In a similar vein, should copyright registration applicants be required to disclose whether their works contain AI-generated content? Should they be required to affirmatively disclaim rights in elements of AI-generated content that are not protected by copyright?

Expanding the Rule of Doubt

Alternatively, should the U.S. Copyright Office adopt something like a Rule of Doubt when copyright is claimed in AI-generated content? The Rule of Doubt, in its current form, is the rule that the U.S. Copyright Office will accept a copyright registration of a claim containing software object code, even though the Copyright Office is unable to verify whether the object code contains copyrightable work. If effect, if the applicant attests that the code is copyrightable, then the Copyright Office will assume that it is and will register the claim. Under 37 C.F.R. § 202.20(c)(2)(vii)(B), this may be done when an applicant seeks to register a copyright in object code rather than source code. The same is true of material that is redacted to protect a trade secret.

When the Office issues a registration under the Rule of Doubt, it adds an annotation to the certificate and to the public record indicating that the copyright was registered under the Rule of Doubt.

Under the existing rule, the applicant must file a declaration stating that material for which registration is sought does, in fact, contain original authorship.

This approach allows registration but leaves it to courts (not the Copyright Office) to decide on a case-by-case basis whether material for which copyright is claimed contains copyrightable authorship.  
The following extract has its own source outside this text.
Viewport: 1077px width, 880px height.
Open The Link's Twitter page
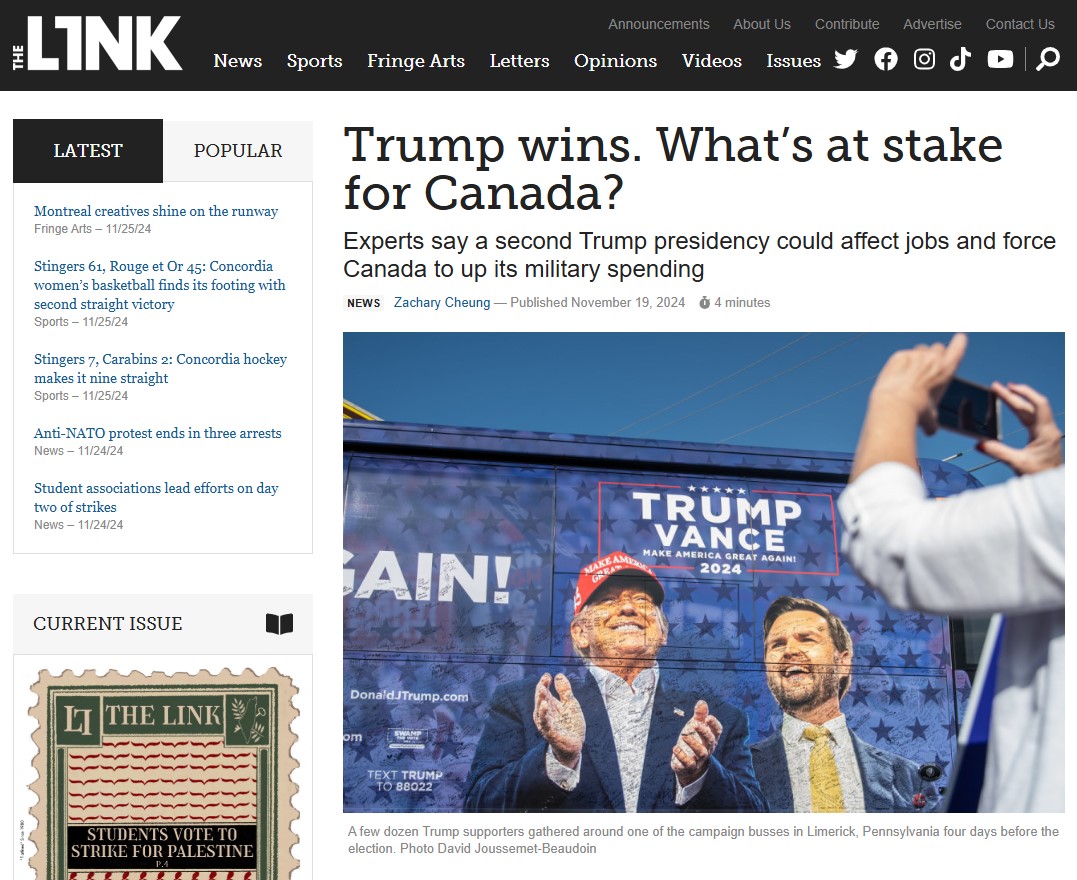(846, 60)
Expanding the Rule of Doubt to apply to material generated at least in part by AI might not be the most satisfying solution for AI users, but it is one that could result in fewer snags and delays in the registration process.

Conclusion

The Copyright Office has said that it soon will be developing registration guidance for works created in part using material generated by artificial intelligence technology. Public notices and events relating to this topic may be expected in the coming months.